Wait, his name is Margin? I thought it was Martin. Makes much more sense now!

u/guyoffthegrid 31· 2d ago

Yes. Sell. Everything.

u/Thawayshegoes 18· 2d ago

I sold everything. House, cars, wife and kids. What now?

u/joeyjoejoeshabbadude 26· 2d ago

Buy it all back at a higher price!

u/marcus55 28· 2d ago

It just means the electricity went off for a bit i wouldn't worry

u/DegreeConscious9628 27· 2d ago

When their main index is 60% in two companies what could go wrong

u/Odd-Professional3010 6· 2d ago

I'm afraid US market is headed in this direction with SnP500 concentration

u/Dick_chopper 6· 2d ago

Not even close

u/stuntondeezh0es 23· 2d ago

Kospi hasn’t had a circuit breaker since 2020 during Covid and now they’ve had 4 YTD. This ain’t normal. To say the US market has no panic is untrue. Rate hikes, debt, inflation, Iran war, energy crisis. See June 5. Add that to bubble fears, including today’s news about OpenAI delaying IPO to try and grab more cash from the market.
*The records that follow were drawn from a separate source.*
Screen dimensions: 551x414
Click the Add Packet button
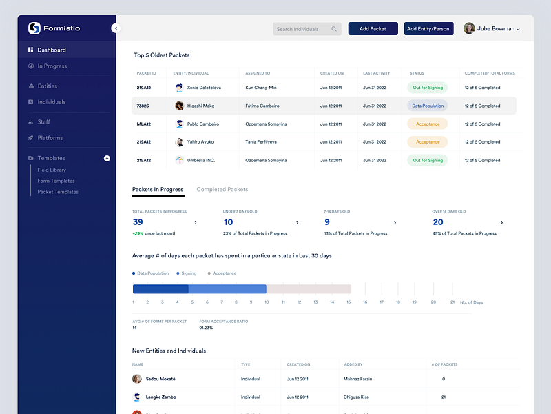(x=373, y=28)
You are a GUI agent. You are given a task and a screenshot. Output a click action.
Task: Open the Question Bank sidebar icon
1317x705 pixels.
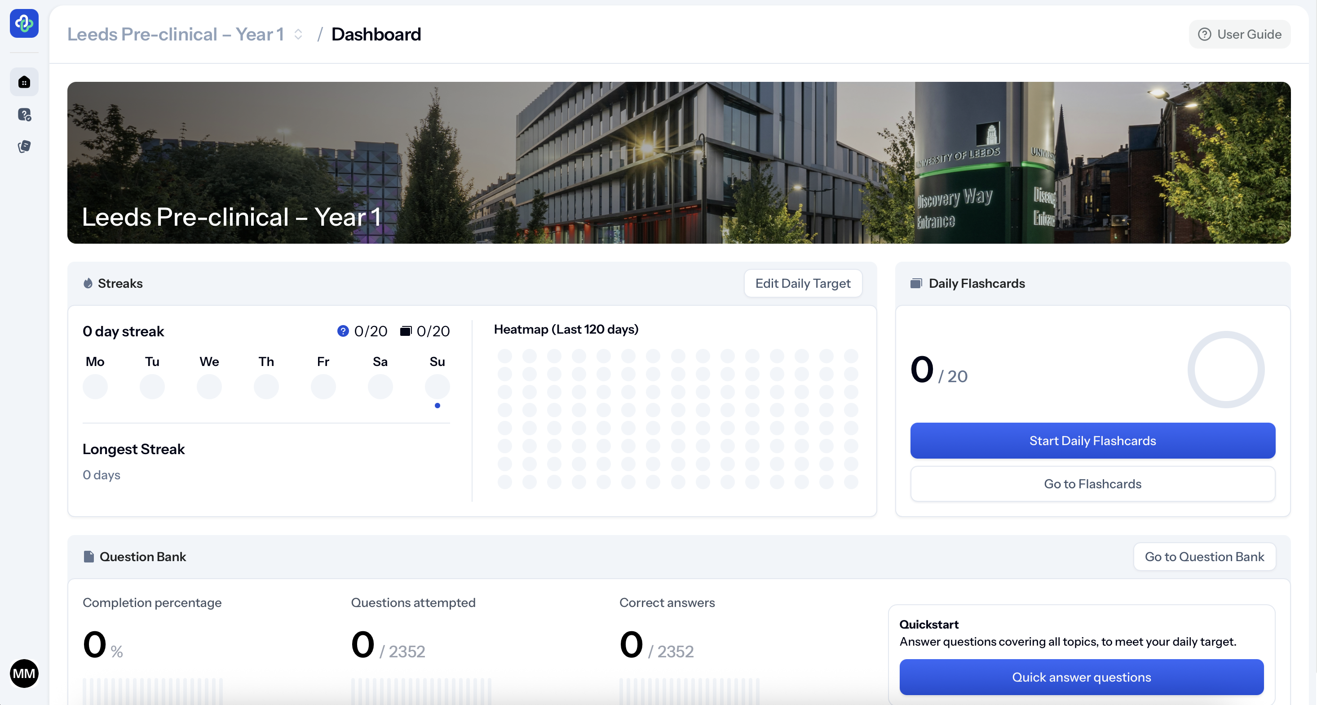point(24,115)
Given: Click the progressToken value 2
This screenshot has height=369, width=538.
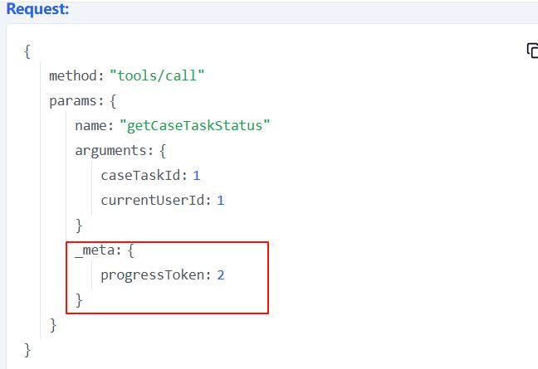Looking at the screenshot, I should 221,274.
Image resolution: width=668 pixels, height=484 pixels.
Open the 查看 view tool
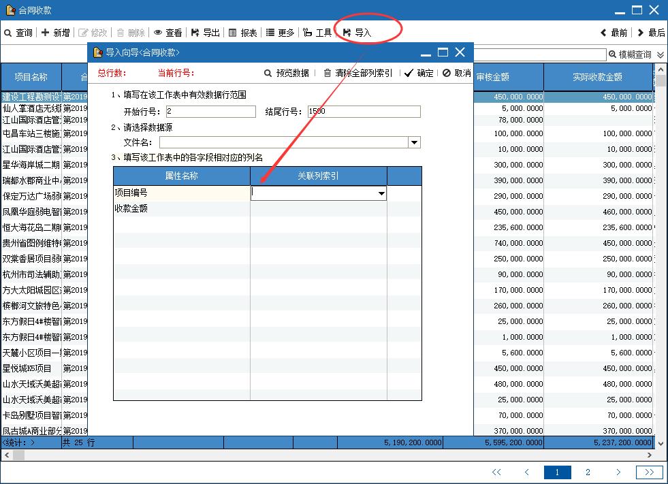[168, 33]
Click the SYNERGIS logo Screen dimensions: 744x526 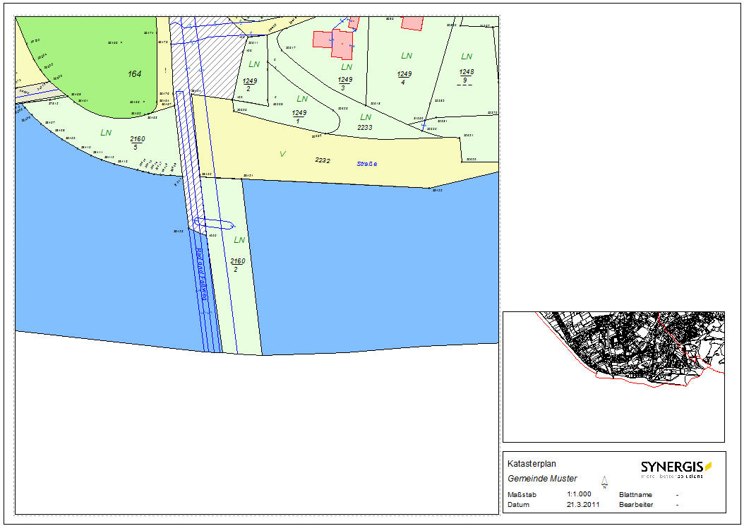pyautogui.click(x=676, y=468)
This whole thing is a ponzi

u/IG_Triple_OG 13· 2d ago

No keep buying MU 🚀

u/apexglide1 13· 2d ago

The KOSPI is in the limelight for the first time in history and unsurprisingly Koreans are aggressively trying to ride the wave. IMO this is a combination of locals levering up to buy and subsequently taking profits. The fundamentals of SKH, Samsung, micron, KXIA, are all pretty solid and I’m not too concerned. In fact, I’m long DRAM because we’re starting to see demand for memory from other parts of the market like robotics. But it is pretty wild to wake up to sizable drops in your positions when the companies are executing really well.

u/Boys4Ever 5· 2d ago

South Korea reliving our 1920s

u/apexglide1 5· 2d ago

Definite possibility. But if the fundamentals and future prospects remain solid but the stock price keeps dropping, wouldn’t you consider that a buying opportunity? Sounds like someone else’s margin call is my opportunity.